The noncompetitive lysine-specific demethylase 1 (LSD1) inhibitors SP-2509 and SP-2577 are N′-(1-phenylethylidene)benzohydrazides that display potent activity in Ewing sarcoma. They block transcriptional regulation of the causative oncogenic fusion protein EWSR1::FLI1 and cause cell death. However, SP-2509 and SP-2577 are the only LSD1 inhibitors active in Ewing sarcoma; other LSD1 inhibitors have little effect. Studies from our group and others suggest that SP-2509 activity may result from off-target activity affecting the mitochondria. Here, we identified potential off-target mechanisms of N′-(1-phenylethylidene)benzohydrazides using an unbiased approach, cellular thermal shift assay coupled to mass spectrometry. Interestingly, this revealed significant destabilization of the electron transport chain complex III protein ubiquinol-cytochrome c reductase (UQCRFS1). We find that UQCRFS1 destabilization is likely linked to impaired iron–sulfur (Fe–S) cofactor binding and that SP-2509 broadly destabilizes cellular Fe–S proteins. Using both chemical and genetic tools, we show that SP-2509 mediated cell death is LSD1 independent and instead requires a N′-(2-hydroxybenzylidene)benzohydrazide.
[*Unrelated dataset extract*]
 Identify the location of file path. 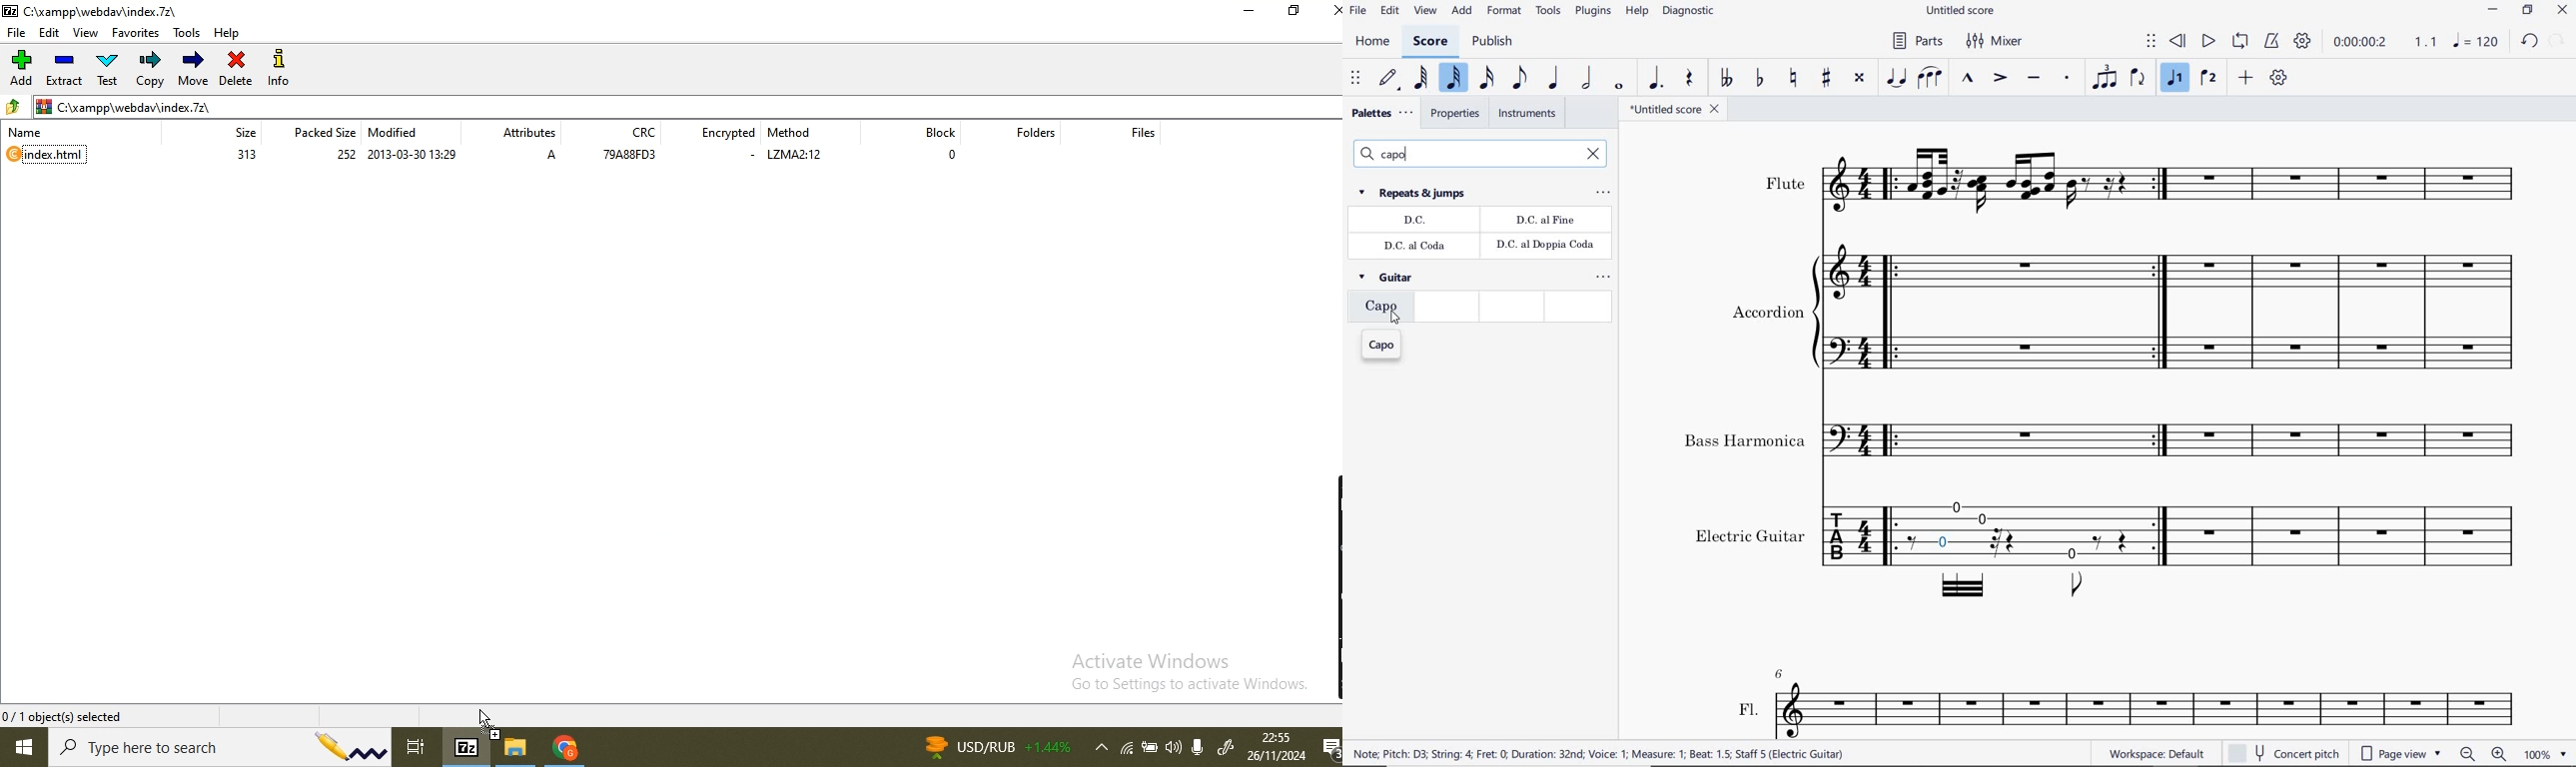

Our studies suggest that this core moiety alters iron metabolism in the cell. Importantly, we also find that the reversal of EWSR1::FLI1 transcriptional regulation by SP-2509 is independent of LSD1 inhibition. This unique activity is instead associated with the N′-(2-hydroxybenzylidene)benzohydrazide core and destabilization of Fe–S proteins. These findings reveal a novel mechanism of action for this class of compounds and raise additional questions regarding how EWSR1::FLI1 transcriptional regulation is linked to Fe–S biogenesis, the precise mechanisms of cell death, the biological features of susceptible cancer cells, and strategies for clinical translation.